Researchers in Australia say they've successfully engineered the first dipstick-like blood-type test. By placing a drop of blood on a thin piece of paper that has been specially printed with antibodies, the blood's type is revealed based on which parts of the paper it seeps into.
The team, led by chemical engineering professor Gil Garnier at Monash University in Victoria, estimates the cost of the test at 10 cents. (By comparison, simple blood-type tests typically cost at least $15.)
The main grouping of blood types is ABO, and results in type A, type B, type AB, or type O (O indicating zero or absence of antigens). A separate grouping system, Rh, essentially qualifies blood types as positive or negative. The vast majority of people, then, have a blood type that can be characterized as A positive or A negative, B positive or B negative, AB positive or AB negative, and O positive or O negative.

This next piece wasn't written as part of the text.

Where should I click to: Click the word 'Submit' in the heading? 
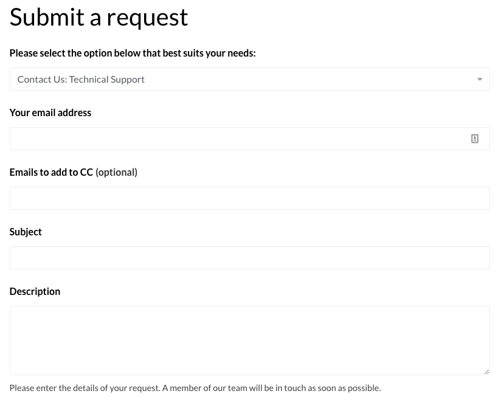pos(47,16)
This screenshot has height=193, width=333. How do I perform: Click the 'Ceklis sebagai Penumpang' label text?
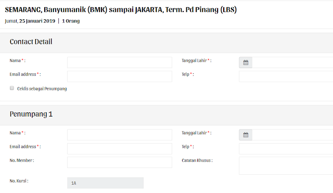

Knowing one's blood type is crucial in the event that a blood transfusion is necessary, as complications such as shock and renal failure can occur between certain incompatible blood types. Someone whose blood type is O negative is considered a universal donor, while someone who is AB positive is a universal recipient.
The engineers and material scientists had actually been experimenting with different substances when they noticed something strange. "When you put a drop of blood on a Kleenex, it goes everywhere," Garnier told MIT's Technology Review. "But if it agglutinates [thickens], it stays in one place."
So they built a piece of paper with three arms, each printed (using enzymes or antibodies instead of ink in a modified ink-jet printer) with a different antibody to match the antigens on red blood cells--one for A, one for B, one for Rh.
The drop of blood placed in the center of the arms moves along each arm and stops if it hit a matching antibody. If the blood stops on the A arm but nowhere else, for instance, its type is A negative. If it stops on A and Rh, it is A positive.
The blood type that stops on all three arms, then, is AB positive, indicating a universal recipient, while the blood that doesn't stop at all is O negative and belongs to a universal donor.
The team's work, detailed in the journal Analytical Chemistry, isn't done yet. First, the very thin paper must be strong enough to withstand exposure to high temperatures so that these tests can be used in the earth's hottest climates.
Second, identifying one's basic blood type cannot in and of itself prepare someone for a successful blood transfusion, as many other sub-types can still interact. It's "only part of the process," says Robert Richard, associate professor of medicine at the University of Washington's Hemology Division. "It doesn't address the need to cross-match the units to control against a hemolytic reaction from a non-ABO, non-Rh antigen incompatibility."
But at the very least, identifying at just 10 cents a test which people in a rural and/or poor community are universal donors and which are universal recipients could help save lives.